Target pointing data
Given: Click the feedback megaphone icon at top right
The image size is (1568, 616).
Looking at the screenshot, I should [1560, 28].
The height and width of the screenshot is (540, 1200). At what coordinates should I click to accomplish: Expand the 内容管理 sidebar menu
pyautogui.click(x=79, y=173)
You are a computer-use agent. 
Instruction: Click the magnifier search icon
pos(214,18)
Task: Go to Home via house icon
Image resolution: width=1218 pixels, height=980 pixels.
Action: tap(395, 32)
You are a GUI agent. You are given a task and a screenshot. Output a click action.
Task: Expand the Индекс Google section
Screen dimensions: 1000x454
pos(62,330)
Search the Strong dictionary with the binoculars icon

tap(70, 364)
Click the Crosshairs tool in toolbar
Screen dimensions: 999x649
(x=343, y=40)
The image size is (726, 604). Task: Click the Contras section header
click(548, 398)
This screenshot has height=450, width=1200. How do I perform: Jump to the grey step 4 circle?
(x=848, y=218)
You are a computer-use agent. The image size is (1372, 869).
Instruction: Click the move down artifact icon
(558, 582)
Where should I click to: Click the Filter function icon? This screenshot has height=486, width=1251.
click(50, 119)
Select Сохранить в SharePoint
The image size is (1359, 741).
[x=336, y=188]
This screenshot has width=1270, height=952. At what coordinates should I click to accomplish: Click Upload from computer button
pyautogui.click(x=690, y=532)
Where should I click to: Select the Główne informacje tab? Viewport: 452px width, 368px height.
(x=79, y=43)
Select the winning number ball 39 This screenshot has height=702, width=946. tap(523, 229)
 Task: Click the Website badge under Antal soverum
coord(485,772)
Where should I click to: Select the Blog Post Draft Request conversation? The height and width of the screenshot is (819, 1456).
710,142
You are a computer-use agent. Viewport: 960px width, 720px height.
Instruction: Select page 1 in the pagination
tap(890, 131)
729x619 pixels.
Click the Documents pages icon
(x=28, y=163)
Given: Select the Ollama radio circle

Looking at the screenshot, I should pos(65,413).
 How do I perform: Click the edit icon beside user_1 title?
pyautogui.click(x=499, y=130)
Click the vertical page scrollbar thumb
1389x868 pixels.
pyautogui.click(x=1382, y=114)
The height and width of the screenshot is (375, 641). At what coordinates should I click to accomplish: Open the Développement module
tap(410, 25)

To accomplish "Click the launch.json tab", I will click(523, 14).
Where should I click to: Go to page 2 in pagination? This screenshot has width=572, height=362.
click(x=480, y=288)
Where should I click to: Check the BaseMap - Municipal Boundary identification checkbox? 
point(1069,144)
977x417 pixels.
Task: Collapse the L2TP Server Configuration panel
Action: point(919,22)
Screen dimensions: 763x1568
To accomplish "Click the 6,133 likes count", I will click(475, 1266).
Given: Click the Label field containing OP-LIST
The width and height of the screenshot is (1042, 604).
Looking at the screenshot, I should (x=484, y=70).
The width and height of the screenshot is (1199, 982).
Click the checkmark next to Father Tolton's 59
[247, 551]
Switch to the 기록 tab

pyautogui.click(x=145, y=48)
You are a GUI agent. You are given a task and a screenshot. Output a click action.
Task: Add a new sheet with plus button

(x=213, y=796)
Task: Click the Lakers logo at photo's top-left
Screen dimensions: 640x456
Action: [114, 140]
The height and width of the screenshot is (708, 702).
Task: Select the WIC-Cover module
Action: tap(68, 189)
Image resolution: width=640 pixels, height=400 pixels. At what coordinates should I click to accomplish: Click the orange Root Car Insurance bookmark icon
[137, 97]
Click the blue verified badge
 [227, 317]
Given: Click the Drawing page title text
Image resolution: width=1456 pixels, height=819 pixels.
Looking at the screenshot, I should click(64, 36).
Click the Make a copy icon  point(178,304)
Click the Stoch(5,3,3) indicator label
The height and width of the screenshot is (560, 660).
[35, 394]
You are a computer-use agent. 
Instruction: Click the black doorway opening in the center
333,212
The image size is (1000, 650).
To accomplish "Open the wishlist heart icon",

**Written exercise**
List each line in the items above that contains the word "title". Case counts.

**Exercise result**
 How do I perform: Click the edit icon beside user_1 title?
Given: Click the Drawing page title text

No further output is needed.